After grad school and into my career, I would occasionally email Steve, and surprisingly he often replied. We remained pen pals over the next decade or two, trading barbs on everything from Android (when I was at Google), to One Laptop Per Child, to iTunes and the famed $.99 cent downloadable song.

Fast forward to my first meeting with Steve after I joined Apple. We shared the elevator up to the board room. He was battling his illness, but was undeterred. He was always undeterred. As we rode up, we briefly reminisced about the days at NeXT and chuckled at how fast the time flew by. In my experience, Steve carried a remarkable understanding of the customer mindset, unlike anything I have ever seen. He was so incredibly steeped in all the nuances of his hardware, software, and services stable. At the same, time he could completely detach from it all when it came to the customer and user experience. It was as if none of the rest even existed. I’ve never met a better product manager than Steve. His customer centricity and sensibility were truly a unique part of his DNA.

How have you used your success to bring goodness to the world?

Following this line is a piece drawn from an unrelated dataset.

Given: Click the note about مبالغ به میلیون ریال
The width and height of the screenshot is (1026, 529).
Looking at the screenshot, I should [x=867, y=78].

Early on, I framed my career with three key principles — passion, people and purpose. I have found that by starting any personal or professional initiative with purpose has allowed me to create the most meaningful and impactful experiences. Throughout my career, this has led me to organizations on a mission to unlock positive social impact in some way. At Google, we were all working towards organizing the world’s information and making it universally accessible and useful. At Apple, the focus was on building products that our customers would love, and to change the world for the better.

At eBay, I have been able to bring the purpose of my work much closer to the livelihood of people, families, entrepreneurs and businesses around the world — combining technology, brand, and experiences together — to create a global marketplace that provides equal opportunity for everyone. Our vision for commerce is one that is enabled by people, powered by technology and open to everyone. 
 An important factor in my decision to join eBay was the massive potential of its global impact and charitable giving engine. I saw a real chance to amplify eBay’s mission to empower people and create economic opportunity, while creating new avenues of growth for our marketplace. Today, our sellers can designate a percentage of their proceeds to charities. Tomorrow, we envision a world where charitable giving is an integral part of commerce as we know it today.

What are your “5 things I wish someone told me when I first started” and why. (Please share a story or example for each.)

  1. Don’t try to do it all yourself. As a young entrepreneur, our first instinct is to wear all the hats and do whatever it takes to win. While this is noble in theory, it doesn’t scale very far. Building a team smarter, faster, better than you feels threatening and counterintuitive when you are just starting out, but there is nothing better that a leader can do to scale and build a world class product and company.
  2. Failure is essential to success. Ego is the enemy of success. It keeps us from embracing the valuable lessons when things don’t go as planned.
  3. Be part of the solution, not part of the problem. As a young leader, it’s tempting to want to engage in problems head on with the source- because we are so passionate and emotionally attached to our business, product, and ideas. This obscures good judgement, contributes to an unhealthy decision-making culture in your company and will almost certainly produce suboptimal results.
  4. Get real, stay real. Don’t just love your company, but also be your toughest critic. Everybody drinks the Kool-Aid at some point in their company or career. Resist the temptation to be the only person who loves the product you created — or you surely will be.
  5. The people who are crazy enough to think they can change the world, are the ones who do. Don’t be discouraged if your ideas are not always the most popular in the room. You’re not being truly innovative if you aren’t making people uncomfortable with your vision.